Гегель утверждал, что христианство постепенно готовится к условиям, благоприятным для его же гибели, и триумф христианства возвестит об окончании его господства. Возможно, мы уже дошли до этой точки, как замечает Жирар в начале своего труда. И этот неортодоксальный христианин, увлеченный темой насилия больше, чем темой любви, – разве он не приложил руку к этому краху надежд, разве он, вопреки своим же устремлениям, не принадлежит к числу тех ниспровергателей мифов, которые заново перевели на язык разума мистерии Страстей и Крестных Страданий?
337
* * *
Когда долгая жизнь Жирара близилась к закату, Сандор Гудхарт задал ему занимавший многих вопрос: «Что вы ответите тем, кто утверждает, что вы оказываете предпочтение грекам, евреям, христианам, различным народам с западным культурным наследием, а не другим этническим группам?» Что, если выводы Жирара в действительности верны только для истории и культуры Запада? Жирар мог бы преспокойно ответить, что в «Насилии и священном» рассмотрены племена из Африки и Индонезии, Полинезии и Бразилии, а в «Козле отпущения» есть целая глава о Теотиуакане. Но он пошел другим путем: прочел в Национальной библиотеке Франции цикл лекций о ведической традиции, который позднее стал небольшой – примерно на сотню страниц – книгой «Жертвоприношение»

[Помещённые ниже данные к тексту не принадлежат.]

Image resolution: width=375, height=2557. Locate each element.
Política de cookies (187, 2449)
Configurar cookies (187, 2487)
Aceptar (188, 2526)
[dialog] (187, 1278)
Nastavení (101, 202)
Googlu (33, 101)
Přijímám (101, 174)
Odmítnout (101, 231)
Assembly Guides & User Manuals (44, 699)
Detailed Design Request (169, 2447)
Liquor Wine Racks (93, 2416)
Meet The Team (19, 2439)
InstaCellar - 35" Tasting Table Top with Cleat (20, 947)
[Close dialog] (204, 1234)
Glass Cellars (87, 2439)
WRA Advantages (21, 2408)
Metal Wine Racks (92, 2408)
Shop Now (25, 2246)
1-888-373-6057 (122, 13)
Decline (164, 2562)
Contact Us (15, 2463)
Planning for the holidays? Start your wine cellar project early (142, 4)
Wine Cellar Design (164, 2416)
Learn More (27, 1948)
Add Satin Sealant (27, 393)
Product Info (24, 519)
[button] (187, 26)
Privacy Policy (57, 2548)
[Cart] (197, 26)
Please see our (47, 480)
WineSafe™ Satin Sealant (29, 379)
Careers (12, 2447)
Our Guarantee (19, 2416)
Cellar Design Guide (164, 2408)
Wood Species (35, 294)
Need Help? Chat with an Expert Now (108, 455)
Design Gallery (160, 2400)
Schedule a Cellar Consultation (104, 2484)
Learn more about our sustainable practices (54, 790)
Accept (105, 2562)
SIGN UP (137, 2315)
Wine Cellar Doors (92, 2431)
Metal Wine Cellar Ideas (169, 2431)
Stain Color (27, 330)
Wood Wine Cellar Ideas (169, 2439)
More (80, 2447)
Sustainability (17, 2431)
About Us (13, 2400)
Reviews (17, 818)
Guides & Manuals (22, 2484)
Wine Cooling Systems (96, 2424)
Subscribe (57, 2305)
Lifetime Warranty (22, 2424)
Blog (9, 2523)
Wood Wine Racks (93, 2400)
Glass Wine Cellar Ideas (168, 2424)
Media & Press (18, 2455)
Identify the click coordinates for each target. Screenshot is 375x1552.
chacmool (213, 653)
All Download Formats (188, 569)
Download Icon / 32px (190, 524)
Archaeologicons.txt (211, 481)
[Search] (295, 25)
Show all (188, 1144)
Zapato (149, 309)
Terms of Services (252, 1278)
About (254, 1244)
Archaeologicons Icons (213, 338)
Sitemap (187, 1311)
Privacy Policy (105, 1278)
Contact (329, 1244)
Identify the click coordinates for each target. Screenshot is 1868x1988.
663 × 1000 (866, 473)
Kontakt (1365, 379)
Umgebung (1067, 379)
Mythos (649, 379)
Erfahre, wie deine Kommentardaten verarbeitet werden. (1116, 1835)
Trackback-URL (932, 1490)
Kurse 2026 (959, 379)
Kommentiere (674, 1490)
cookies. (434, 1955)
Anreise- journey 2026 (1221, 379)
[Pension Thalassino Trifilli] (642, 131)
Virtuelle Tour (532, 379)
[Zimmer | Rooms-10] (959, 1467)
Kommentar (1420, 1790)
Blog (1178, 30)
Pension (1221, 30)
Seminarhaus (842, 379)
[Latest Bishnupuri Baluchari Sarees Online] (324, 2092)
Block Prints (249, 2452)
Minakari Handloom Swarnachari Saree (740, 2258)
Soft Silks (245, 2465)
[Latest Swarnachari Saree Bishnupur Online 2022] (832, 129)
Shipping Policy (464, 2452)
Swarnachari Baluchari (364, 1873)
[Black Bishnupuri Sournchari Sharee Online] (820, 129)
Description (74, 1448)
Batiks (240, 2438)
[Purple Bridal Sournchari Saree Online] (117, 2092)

338. Отвечая же на вопрос Гудхарта в интервью в формате «вопрос – ответ» (которое стало одним из его последних), Жирар дал краткую характеристику индуизму
339. Изучать Веды непросто, это был бы заковыристый предмет, вероятно, даже для многих образованных индуистов. И все же эта книга до какой-то степени стала ответом критикам, утверждавшим, что у Жирара слишком узкий контекст; впрочем, это обвинение с самого начала было не самым убедительным – достаточно вспомнить широкий спектр примеров в «Насилии и священном».
Часто замечаешь, что, если сравнивать с риторически громкими заявлениями в его книгах, в интервью Жирар высказывается мягче и с оговорками. В беседе с Гудхартом Жирар неожиданно изменил свою позицию, причем почитатель Вед Роберто Калассо устроил бы ему овацию. Отвечая на вопрос о том, что он якобы «оказывает предпочтение» иудео-христианской традиции, Жирар заявил, что его неверно поняли и он не хотел бы оказывать Библии абсолютное предпочтение.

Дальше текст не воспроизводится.